** Work to complete **
• A. In the text on life interests in Wills, what must a couple holding property as joint tenants change before one of them can grant a life interest in it?
• B. Please carry the text on life interests in Wills forward from the point where it stops.

Most of us know the importance of writing a Will. It is only the responsible thing to do for one’s family or loved ones before one passes away. Unless a Will is contested, the distribution of assets according to the Will is easier and faster than in the case of intestacy ie. a situation where one dies without a Will.


A lesser-known fact about a Will is that it can be a tool aimed at protecting your assets, addressing family breakdowns and taxation consequences. One example is a life interest or estate granted by a testator in respect of a landed property, or even another type of asset such as shares. It creates a trust where your executor and trustee retain legal control of your asset whilst the asset is being used by a beneficiary of the estate during his or her lifetime.


The beneficiary of the life interest in a property, the life tenant, is entitled to live in the property for his or her lifetime and may request the property be sold and the proceeds used to purchase another property. The entitlement to reside at the property will usually be subject to conditions, such as to maintain the property in good condition and to pay bills and other outgoings of the property.


If the property is no longer suitable for the aging life tenant’s needs, he or she may even request that the property is sold to pay the refundable accommodation deposit in an aged care home.


A life interest could also be the income from the landed property or another asset that can be enjoyed for the lifetime of the life tenant. For example, a concerned husband could ensure that upon his death, his wife who is a housewife could stay on and also derive an income for her lifetime from the family home.


The most common example is the case of a couple who are in their second marriage, often with children from their previous marriages. The couple each has previously acquired assets which they wish to ensure their respective children can inherit. Bearing this in mind, such of their assets are kept separate, with the exception of the family residence.



Another example is where a couple has acquired substantial assets during their marriage and when one spouse passes away, granting a life interest in their primary residence to the surviving spouse. The surviving spouse moves on gets a new partner or spouse. A life interest will ensure that the surviving spouse can enjoy the benefit of the asset of the life interest without it becoming a part of the surviving spouse’s estate. So, upon the death of the surviving spouse, the asset goes back to the intended beneficiaries, usually the couple’s children.


When the life tenant dies or sells the property or asset or formally surrenders the property or asset, it is distributed to the (remainder) beneficiaries in accordance with the Will.


B.   Right to Occupy


The life interest in a property is not to be confused with a ‘Right to Occupy’ which is. is another way of ensuring the other person has a roof over his or her head after one’s death. This right to occupy does not come with the right to rent out the property or receive any income from the property or request the sale of the property. This is a suitable provision if one merely intends to provide accommodation for someone for a specified time only. Once the period ends or if the latter can no longer live on the property, the right ceases.


C.   How do we confer a life interest?


In most cases, couples hold a property as joint tenants, that is, each of them owns equal entitlement and interest in the property and more significantly, upon the passing of one joint tenant, the surviving joint tenant acquires the deceased joint tenant’s interest in the property automatically. To grant a life interest, one has to alter the property ownership structure to that of tenancy-in-common. The effect would then be that should an owner (under tenants-in-common) passes away, his or her share of the property passes in accordance with the provisions of his / her Will. The share in property owned under tenants-in-common can be transferred independently.

** Supplied data **
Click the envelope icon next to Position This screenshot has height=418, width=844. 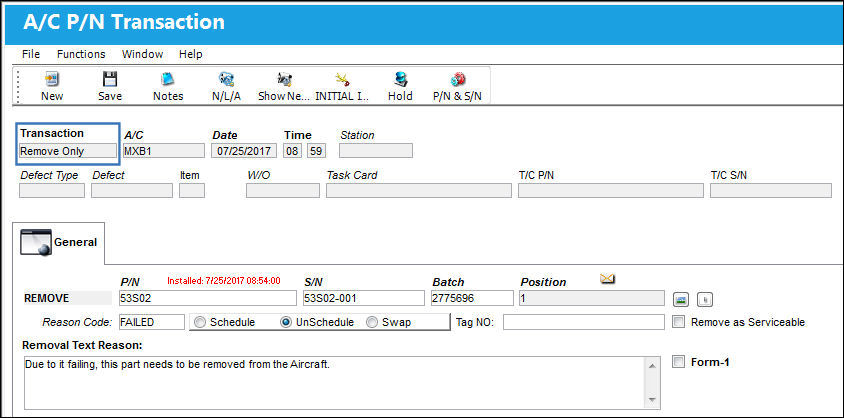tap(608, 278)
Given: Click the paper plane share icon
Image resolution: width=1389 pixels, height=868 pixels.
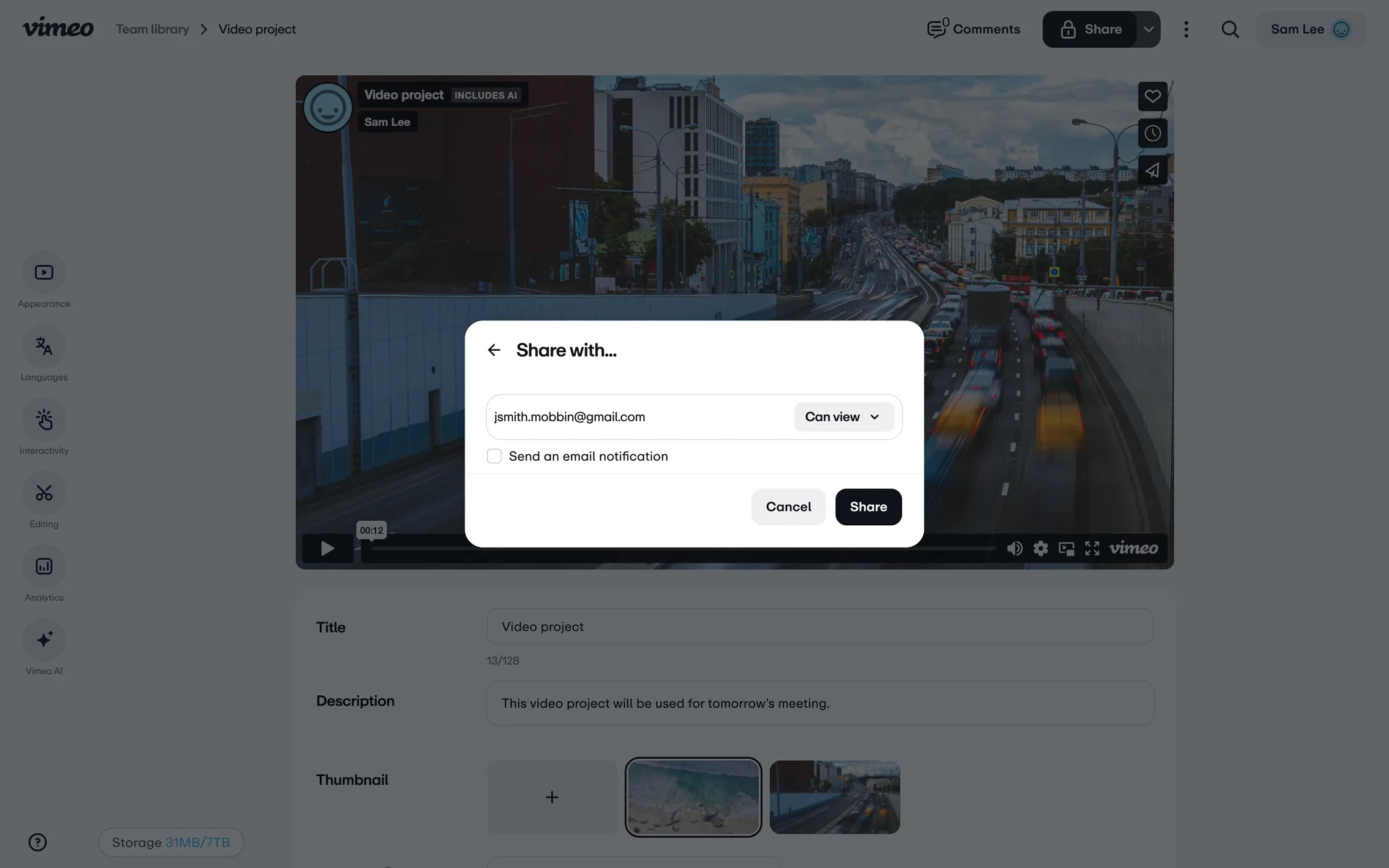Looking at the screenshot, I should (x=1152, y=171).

** Expected results **
• A. They must change the property's ownership structure from joint tenancy to tenancy-in-common.

• B.
Owing a landed property under tenants-in-common allows a spouse (first spouse) to grant a life interest to the surviving spouse (second spouse) over his or her share of the property, while the second spouse still owns the remaining share. Then once the second spouse has died, the property passes in accordance with the first spouse’s Will, and the remaining share in accordance with the second spouse’s Will, to their intended beneficiaries.


D.   Tax implications


Taxation, especially capital gains tax (CGT), can be complicated. See particularly sections 100-120 Income Tax Assessment Act 1997 (Cth) also known as ITAA97. Seeking the advice of a tax advisor or a lawyer is recommended. Material from the Australian Taxation Office (ATO) also provides good guidance.


There are currently no inheritance or estate taxes in Australia. However, it is worthy to note that CGT or income tax may apply in certain circumstances. If a deceased leaves behind his or her main residence, the executor or administrator does not pay any CGT if the property is sold within two years of the deceased’s death, assuming that a power of sale is present


Where a life interest in property is granted, it ceases upon death of the life tenant. There is no capital gains tax payable by the life tenant and also by the ultimate beneficiaries who sell the property after that. However, if a life tenant surrenders his or her life interest, for reasons such as the maintenance of the property becoming too onerous, he or she may be liable to pay capital gains tax as the ATO sees the surrender as a disposal of a CGT asset; the disposal being in the form of change of ownership in the life interest from the life tenant to the ultimate beneficiaries.


What the life tenant could do then is to act quickly and disclaim his or her life interest following the initial grant, to avoid the CGT. If at the onset, the Will is drafted such that the ‘Trustee and Executor’ and the life tenant can agree to end the life interest before the death of the life tenant, the life interest can be treated as ending pursuant to the terms of the trust and the CGT can be avoided.


If you inherit an asset, do consider these tax implications:


a)    capital gains tax may apply if you dispose of the asset inherited from a deceased estate unless an exemption applies; and


b)    income tax applies as usual to any dividends or rental income from shares or property inherited.


E.   Exemption from Capital Gains Tax


To ascertain if an inherited property is exempt, one has to look at factors including the date of death of the testator, the date of acquisition of the property by the testator, the date of inheritance by the beneficiary, the date of disposal of the beneficiary, whether the testator occupied the property as a main residence prior to his death, whether the testator was a foreign resident while holding the property and whether the beneficiary has been a foreign resident as well.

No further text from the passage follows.